Website-Icon Leben mit Musik | AUFTOUREN.DE

DJ N.K. – DJ Do Ghetto

Hup, Träller, Plonk: „DJ Do Ghetto“, das Debütalbum von DJ N.K., ist ein Zappelfest der Laute. Etwas geradliniger als bei anderen Szenegrößen wie DJ Marfox, aber in jeder Faser elektrisiert zucken die Kuduro-Beats temporeich durch Ohr und Nervensystem, dass die Herzen kräftiger pumpen.
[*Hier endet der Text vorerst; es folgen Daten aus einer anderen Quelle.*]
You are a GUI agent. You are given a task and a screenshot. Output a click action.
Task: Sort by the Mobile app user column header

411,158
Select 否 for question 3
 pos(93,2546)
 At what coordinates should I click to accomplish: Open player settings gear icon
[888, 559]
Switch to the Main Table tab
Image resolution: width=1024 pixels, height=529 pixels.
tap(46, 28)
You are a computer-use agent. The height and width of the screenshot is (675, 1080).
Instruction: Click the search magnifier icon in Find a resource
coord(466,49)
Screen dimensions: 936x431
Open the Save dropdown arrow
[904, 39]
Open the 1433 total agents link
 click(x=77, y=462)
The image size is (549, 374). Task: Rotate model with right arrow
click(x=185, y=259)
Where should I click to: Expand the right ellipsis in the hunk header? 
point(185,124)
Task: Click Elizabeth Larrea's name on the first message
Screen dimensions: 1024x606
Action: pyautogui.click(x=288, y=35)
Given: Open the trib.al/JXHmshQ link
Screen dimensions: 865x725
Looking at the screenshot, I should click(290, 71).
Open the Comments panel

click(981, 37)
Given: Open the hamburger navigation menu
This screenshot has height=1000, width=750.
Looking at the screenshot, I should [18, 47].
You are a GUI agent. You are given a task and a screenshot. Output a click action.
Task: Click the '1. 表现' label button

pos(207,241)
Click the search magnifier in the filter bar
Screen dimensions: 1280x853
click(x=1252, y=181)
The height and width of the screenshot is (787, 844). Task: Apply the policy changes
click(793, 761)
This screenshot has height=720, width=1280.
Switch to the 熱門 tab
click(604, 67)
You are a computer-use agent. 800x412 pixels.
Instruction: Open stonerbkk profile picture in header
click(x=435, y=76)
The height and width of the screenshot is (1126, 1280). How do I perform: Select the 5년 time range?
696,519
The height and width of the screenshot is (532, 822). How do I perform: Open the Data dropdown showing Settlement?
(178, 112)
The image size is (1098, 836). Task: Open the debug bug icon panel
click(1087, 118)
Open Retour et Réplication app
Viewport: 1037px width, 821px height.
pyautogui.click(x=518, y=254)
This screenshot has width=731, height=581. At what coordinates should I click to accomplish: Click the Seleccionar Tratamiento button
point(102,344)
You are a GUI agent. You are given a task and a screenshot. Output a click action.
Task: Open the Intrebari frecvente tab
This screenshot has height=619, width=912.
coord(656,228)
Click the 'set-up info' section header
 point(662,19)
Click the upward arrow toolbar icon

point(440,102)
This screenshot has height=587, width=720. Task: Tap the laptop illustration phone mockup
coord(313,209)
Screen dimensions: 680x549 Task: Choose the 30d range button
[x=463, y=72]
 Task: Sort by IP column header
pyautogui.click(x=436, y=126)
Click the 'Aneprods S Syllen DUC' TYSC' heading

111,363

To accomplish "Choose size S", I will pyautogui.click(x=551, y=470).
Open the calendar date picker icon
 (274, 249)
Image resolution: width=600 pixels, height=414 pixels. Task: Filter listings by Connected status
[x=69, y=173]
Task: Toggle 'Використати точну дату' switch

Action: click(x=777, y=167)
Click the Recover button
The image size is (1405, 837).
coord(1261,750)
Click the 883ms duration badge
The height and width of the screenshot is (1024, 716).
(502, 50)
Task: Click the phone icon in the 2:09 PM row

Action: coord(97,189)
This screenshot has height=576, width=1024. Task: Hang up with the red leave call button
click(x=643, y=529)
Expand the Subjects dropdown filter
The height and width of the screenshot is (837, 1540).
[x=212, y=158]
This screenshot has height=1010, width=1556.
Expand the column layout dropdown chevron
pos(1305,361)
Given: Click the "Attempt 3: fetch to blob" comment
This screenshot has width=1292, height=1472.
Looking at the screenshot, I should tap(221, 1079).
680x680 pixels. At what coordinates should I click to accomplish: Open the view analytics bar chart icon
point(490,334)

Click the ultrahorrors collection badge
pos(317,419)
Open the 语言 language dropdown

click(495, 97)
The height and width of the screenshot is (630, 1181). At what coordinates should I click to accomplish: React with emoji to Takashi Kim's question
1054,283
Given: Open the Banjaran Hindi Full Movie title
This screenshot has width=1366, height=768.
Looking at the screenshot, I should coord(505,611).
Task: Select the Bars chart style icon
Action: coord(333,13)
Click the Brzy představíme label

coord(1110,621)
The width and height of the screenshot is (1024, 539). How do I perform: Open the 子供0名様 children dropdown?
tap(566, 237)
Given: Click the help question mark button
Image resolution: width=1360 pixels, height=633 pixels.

Nicht nur mit gelegentlich eingewobenden Samples wie dem Quaken und Schnattern in „Black Magic“ oder den Turntable-Breaks und dem Sammelsurium aus erhabenen Gesangsschnipseln und zackig angespitzten Shouts in „Orixas Groove“ formt der Lissaboner sein Klangbild: Das polyrhythmische „Zuguza“ quietscht derart im Ohr, als würde man permanent nervös auf Halloumi oder al dente gegarten grünen Bohnen herumkauen, unter Hinzuname einer Blechtrommel verlegt das knarzige „Matumbina“ das Bassgewicht in die Tiefe und nutzt Phasen eines fast schon Drop-artigen Spannungsaufbaus. Die Frenetik seiner Anschläge vermag DJ N.K. derart immer wieder anders zu rahmen, akzentuieren oder aus einem frischen Winkel arrivieren zu lassen, was „DJ Do Ghetto“ eine langfristig bassige Freude verleiht. Im von antreibend festiven Ausrufen, Samba-Trillerpfeifen und -Tröten befeuerten letzten Albumdrittel setzt das dichtere Trommelfeld immer wieder sekundenlang aus oder taucht gedämpft ab- und graduell wieder auf, anderswo rollen sich wie im dräuend-waberigen „Urban Mafia“ Stock- und Handperkussion um die bassige Kickdrum herum und lassen sie peitschenhaft losknallen. Das Gerüst aus Marimba und schabend akzentuierender Snare in „Tribalistic Face“ tragen folkige Akustikgitarre, Flötenläufe und weiche Synthlinien derweil in sanfte Höhen, wo all diese Anspannung auch einmal verdammt entspannt sein kann.